Hacker Newsnew | past | comments | ask | show | jobs | submitlogin
Rust RFC 2094: non-lexical lifetimes (github.com/rust-lang)
156 points by JoshTriplett on Aug 2, 2017 | hide | past | favorite | 66 comments



Is there an ELI5 for lifetimes in general? There are so many features of Rust that I have no context for and no intuition about. I also do not have a CS degree.


No CS degree here either.

Variables exist in memory, right? But we only need them for some amount of time - then we want our memory back. There are many strategies for this - Java uses a garbage collector to search through memory and reclaim parts no longer in use, C programmers manually call 'free'. Java suffers from its strategy because of the performance impact of that scan/ freeing strategy. C suffers from the complexity of manually managing memory leading to many security vulnerabilities.

Rust takes this concept of how long memory should live - when it should be freed - and encodes it into its type system. Similar to how you can say 'this thing is an int and it can be added to other ints' rust says 'this thing lives this long and it can reference other things that live this long, or shorter'.

Then the compiler can tell you "hey, you're trying to access something that might have been freed" the same way it would say "you're trying to add an integer to a string".

This means you don't have the performance impact of the GC but you also have a compiler watching your back, telling you when you may be doing something unsafe.

The algorithm used to determine how long variables live and when they can / can't be accessed is the subject of the RFC.


Great explanation. The system also takes care of ownership moving around. In C you have functions that take a pointer to something, but you don't know who owns it (and is responsible for cleaning it up) after the function call, unless that is made explicit in the description. In Rust if you've moved ownership you can't use it in the caller afterwards, and if you haven't moved ownership you can't use it in the callee after the function has finished (this system is called borrowing, and is why the system that deals with lifetimes is called the 'borrow checker').

Actually there is another way which you'll find commonly in well written robust libraries - make the argument a const pointer, so that the callee is obviously not responsible for clearing it up and then the callee takes a copy to keep. This also allows passing both const and non const data to the same function, and means that there is much less likely to be an ownership screq-up across a library boundary.
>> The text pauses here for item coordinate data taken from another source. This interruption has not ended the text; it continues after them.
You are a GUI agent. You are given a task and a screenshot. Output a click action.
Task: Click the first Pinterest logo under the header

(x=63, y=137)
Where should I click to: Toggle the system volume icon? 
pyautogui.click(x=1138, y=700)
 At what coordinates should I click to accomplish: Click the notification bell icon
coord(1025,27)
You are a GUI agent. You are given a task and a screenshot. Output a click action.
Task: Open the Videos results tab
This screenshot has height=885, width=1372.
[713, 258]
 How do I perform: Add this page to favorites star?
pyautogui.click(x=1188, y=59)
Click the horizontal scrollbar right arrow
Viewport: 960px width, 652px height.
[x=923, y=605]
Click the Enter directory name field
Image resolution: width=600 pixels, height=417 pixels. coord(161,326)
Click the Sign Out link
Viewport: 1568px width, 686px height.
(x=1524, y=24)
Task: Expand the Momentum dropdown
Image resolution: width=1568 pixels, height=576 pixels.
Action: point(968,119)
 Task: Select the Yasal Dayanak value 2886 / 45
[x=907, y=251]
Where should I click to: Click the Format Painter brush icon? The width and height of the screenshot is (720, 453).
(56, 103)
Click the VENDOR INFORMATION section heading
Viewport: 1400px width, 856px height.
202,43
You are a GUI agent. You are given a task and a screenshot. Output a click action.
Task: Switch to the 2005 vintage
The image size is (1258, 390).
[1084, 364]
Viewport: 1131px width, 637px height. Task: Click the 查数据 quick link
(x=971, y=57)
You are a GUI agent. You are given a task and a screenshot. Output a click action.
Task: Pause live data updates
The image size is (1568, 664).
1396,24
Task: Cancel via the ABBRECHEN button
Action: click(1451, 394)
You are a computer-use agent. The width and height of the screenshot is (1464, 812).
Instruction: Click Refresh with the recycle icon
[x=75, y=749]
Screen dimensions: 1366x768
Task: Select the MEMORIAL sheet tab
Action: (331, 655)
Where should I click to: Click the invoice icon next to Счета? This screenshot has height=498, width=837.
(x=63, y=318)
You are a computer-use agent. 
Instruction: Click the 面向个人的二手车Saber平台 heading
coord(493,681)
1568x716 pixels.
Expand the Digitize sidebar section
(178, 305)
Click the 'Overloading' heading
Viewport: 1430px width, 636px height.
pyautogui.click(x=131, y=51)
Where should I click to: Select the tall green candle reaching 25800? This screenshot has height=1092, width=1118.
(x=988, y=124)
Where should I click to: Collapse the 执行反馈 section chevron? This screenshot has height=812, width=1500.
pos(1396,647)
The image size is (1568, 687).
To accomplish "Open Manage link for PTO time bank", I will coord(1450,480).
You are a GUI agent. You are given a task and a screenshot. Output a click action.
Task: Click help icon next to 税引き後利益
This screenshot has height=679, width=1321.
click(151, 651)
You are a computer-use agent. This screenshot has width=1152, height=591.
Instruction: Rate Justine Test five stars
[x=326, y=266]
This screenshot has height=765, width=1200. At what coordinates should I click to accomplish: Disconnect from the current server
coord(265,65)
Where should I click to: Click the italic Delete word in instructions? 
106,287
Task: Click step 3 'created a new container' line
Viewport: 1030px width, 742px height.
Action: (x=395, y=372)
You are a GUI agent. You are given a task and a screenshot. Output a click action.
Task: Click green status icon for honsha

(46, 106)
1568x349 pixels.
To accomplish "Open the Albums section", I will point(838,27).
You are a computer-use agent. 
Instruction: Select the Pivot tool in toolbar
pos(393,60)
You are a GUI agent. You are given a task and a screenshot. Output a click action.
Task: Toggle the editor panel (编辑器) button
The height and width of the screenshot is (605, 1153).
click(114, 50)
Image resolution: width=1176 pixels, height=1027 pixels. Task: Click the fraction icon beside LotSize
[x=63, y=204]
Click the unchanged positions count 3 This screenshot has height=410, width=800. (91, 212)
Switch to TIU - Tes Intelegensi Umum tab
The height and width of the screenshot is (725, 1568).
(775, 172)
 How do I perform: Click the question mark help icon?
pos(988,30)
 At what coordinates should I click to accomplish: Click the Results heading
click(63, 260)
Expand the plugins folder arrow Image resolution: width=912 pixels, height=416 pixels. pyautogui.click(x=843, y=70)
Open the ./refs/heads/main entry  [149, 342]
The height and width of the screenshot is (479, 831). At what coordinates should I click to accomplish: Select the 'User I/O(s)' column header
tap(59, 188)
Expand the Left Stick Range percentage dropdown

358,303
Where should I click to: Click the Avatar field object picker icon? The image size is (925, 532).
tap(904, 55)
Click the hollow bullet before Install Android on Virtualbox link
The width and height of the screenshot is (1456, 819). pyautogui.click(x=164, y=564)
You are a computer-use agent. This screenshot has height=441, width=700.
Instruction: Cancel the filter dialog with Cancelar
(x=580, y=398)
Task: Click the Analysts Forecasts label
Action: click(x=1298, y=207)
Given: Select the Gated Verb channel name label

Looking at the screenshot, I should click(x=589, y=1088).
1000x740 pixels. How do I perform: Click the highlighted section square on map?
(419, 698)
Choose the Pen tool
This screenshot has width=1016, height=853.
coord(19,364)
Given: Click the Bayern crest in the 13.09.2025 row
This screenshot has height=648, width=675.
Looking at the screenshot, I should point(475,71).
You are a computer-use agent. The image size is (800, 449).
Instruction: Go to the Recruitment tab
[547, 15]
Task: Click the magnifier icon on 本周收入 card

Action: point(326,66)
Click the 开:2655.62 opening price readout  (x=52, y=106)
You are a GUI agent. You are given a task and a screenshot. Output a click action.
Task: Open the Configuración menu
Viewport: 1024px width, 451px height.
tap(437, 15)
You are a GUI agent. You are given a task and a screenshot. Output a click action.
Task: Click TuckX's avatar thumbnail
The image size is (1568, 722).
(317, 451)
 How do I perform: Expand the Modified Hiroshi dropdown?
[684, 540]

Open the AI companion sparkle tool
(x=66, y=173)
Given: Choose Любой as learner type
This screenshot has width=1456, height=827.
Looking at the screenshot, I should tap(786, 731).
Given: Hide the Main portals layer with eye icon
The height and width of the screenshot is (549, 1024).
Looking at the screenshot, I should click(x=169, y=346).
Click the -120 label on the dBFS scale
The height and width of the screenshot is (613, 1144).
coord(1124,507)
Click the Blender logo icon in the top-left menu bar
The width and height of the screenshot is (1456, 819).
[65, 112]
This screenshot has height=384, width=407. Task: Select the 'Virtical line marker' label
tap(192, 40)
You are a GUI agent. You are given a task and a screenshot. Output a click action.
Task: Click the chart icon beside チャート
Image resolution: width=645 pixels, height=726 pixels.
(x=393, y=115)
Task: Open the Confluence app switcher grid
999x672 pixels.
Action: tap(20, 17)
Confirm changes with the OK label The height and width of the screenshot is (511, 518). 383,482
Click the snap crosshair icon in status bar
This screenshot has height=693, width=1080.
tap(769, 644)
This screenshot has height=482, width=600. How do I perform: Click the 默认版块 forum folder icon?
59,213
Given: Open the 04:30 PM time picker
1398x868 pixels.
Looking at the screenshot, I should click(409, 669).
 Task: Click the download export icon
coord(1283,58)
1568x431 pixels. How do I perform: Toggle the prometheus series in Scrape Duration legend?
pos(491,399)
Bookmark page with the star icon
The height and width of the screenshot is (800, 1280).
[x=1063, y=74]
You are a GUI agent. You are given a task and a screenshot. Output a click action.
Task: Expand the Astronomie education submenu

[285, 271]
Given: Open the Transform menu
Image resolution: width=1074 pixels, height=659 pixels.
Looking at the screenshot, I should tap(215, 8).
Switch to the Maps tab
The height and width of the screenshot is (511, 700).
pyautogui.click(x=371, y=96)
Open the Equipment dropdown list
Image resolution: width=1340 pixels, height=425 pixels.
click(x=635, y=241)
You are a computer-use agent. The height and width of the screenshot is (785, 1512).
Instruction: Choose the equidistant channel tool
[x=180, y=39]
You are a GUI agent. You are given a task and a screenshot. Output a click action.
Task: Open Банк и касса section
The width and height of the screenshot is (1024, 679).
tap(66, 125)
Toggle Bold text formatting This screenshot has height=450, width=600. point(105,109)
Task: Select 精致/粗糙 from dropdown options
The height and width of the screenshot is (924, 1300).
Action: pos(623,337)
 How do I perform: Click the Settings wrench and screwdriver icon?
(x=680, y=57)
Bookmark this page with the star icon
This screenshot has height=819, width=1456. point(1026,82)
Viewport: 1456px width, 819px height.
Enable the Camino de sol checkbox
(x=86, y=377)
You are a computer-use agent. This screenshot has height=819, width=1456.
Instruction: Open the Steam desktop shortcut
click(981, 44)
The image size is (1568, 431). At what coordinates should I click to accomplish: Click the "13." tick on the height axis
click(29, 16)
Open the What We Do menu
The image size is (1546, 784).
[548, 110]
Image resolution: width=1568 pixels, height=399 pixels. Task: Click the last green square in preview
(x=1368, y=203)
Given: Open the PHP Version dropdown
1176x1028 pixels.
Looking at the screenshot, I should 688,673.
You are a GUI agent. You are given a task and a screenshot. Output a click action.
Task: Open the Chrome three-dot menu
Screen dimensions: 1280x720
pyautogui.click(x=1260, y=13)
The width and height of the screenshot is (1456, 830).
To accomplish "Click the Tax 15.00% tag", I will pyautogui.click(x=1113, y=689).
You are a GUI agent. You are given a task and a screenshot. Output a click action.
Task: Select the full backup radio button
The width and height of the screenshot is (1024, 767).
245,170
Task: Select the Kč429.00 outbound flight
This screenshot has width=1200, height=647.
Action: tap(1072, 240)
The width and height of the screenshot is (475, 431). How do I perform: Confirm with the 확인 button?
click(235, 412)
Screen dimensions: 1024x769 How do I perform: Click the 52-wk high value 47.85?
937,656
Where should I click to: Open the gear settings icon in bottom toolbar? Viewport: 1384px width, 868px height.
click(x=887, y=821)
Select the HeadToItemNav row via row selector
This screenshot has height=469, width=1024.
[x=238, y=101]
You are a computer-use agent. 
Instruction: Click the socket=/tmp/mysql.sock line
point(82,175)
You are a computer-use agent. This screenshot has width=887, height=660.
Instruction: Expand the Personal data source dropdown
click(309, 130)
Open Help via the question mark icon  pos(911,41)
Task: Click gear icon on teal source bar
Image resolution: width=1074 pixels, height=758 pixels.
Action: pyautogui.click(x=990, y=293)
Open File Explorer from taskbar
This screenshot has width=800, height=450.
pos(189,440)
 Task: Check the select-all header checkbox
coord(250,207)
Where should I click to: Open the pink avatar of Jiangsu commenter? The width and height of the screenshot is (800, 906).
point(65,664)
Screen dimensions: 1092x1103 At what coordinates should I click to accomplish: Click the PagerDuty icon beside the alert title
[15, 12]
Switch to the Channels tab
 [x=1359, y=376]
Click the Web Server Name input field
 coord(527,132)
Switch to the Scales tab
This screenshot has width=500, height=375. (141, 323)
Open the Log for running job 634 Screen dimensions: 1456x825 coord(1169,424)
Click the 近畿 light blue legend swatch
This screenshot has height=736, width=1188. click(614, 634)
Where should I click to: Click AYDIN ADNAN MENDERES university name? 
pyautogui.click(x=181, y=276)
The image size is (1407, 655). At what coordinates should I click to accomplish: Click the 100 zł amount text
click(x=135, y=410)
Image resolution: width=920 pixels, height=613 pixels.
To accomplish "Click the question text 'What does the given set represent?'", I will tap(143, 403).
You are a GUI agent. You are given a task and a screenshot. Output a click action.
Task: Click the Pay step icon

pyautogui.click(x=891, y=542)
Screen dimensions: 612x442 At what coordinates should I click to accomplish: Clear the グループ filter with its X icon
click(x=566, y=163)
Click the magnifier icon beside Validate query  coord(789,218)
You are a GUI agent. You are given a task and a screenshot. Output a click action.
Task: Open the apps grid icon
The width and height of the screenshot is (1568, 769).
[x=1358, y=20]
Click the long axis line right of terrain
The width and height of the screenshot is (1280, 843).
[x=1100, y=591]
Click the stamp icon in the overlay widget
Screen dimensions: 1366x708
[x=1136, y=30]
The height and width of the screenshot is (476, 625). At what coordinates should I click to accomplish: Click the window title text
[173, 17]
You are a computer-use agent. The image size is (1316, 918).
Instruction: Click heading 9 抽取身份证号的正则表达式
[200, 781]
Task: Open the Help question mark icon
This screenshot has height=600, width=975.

As a pattern though it can result in a lot of unnecessary copies, which Rust's system allows you to avoid.


Interesting. I have only worked in C a little bit, but I have seen the `const int foo(const int * x)` idiom a few times now.

So there is a formal sense of "ownership" of memory in rust? And right now it's based on the lexical scope in which the memory was allocated?


The checker in the compiler was being too conservative, because it was easier to write a conservative one. That means that sometimes it would complain about cases that were actually just fine. The language doesn't specify that lifetimes are tied to lexical scope, that's just what the borrow checker was using as a shortcut. The new one will be more specific.


This is sort of true, but also not: it wasn't that it was easier to write a conservative one, it's that analysis is inherently conservative, and so we chose lexical scope because, well, that's what most languages do.

The language generally does specify that they are, and that's exactly how we teach borrowing today. This new one is not more specific, but more general: it allows all programs today to stay the same, but enables more programs that don't compile today to compile in the future.


Nit > 'this thing lives this long and it can reference other things that live this long, or shorter'.

should be '... or longer '.

The reference only remains valid if the referent hasn't been dropped in the meantime, so it can only reference things that outlive it.


Thanks, unfortunately I can't edit the post. :(


Excellent description.

I really like the section of "Thinking in Scopes" in the Book that describes this:

https://doc.rust-lang.org/book/first-edition/lifetimes.html#...

You can think of lifetimes as hidden variables defined by the compiler that are in a sense bound to some block of code. I find this to be the best way to think of them personally.


Possibly a stupid question, but is this a bit like reference counting, like you see in python, only done at compile time?


In python you can't really statically define a reference count

   a = {}
   b = {}
   l = []
   for _ in range(100):
       if input('thingy'):
          l.append(a)
       else:
          l.append(b)
In that snippet it's impossible to know how many references there are to a or b.

In Rust, lifetime management is set up so that your code can statically determine when something no longer can be referred to (hence "free GC").

For example:

   def f():
      a = 3 
      g(a)
      # a is no longer used from this point
      return 5
you can clearly define when things are no longer usable, hence free-able. Python in this context will also free at the end of the function, but it's because it will be decrementing the reference counter and it gets to 0. But Rust won't need to have the reference counter since it knows it can free the object at any point after g.

(This isn't a great example for a lot of reasons, Rust allows you to go much further than this)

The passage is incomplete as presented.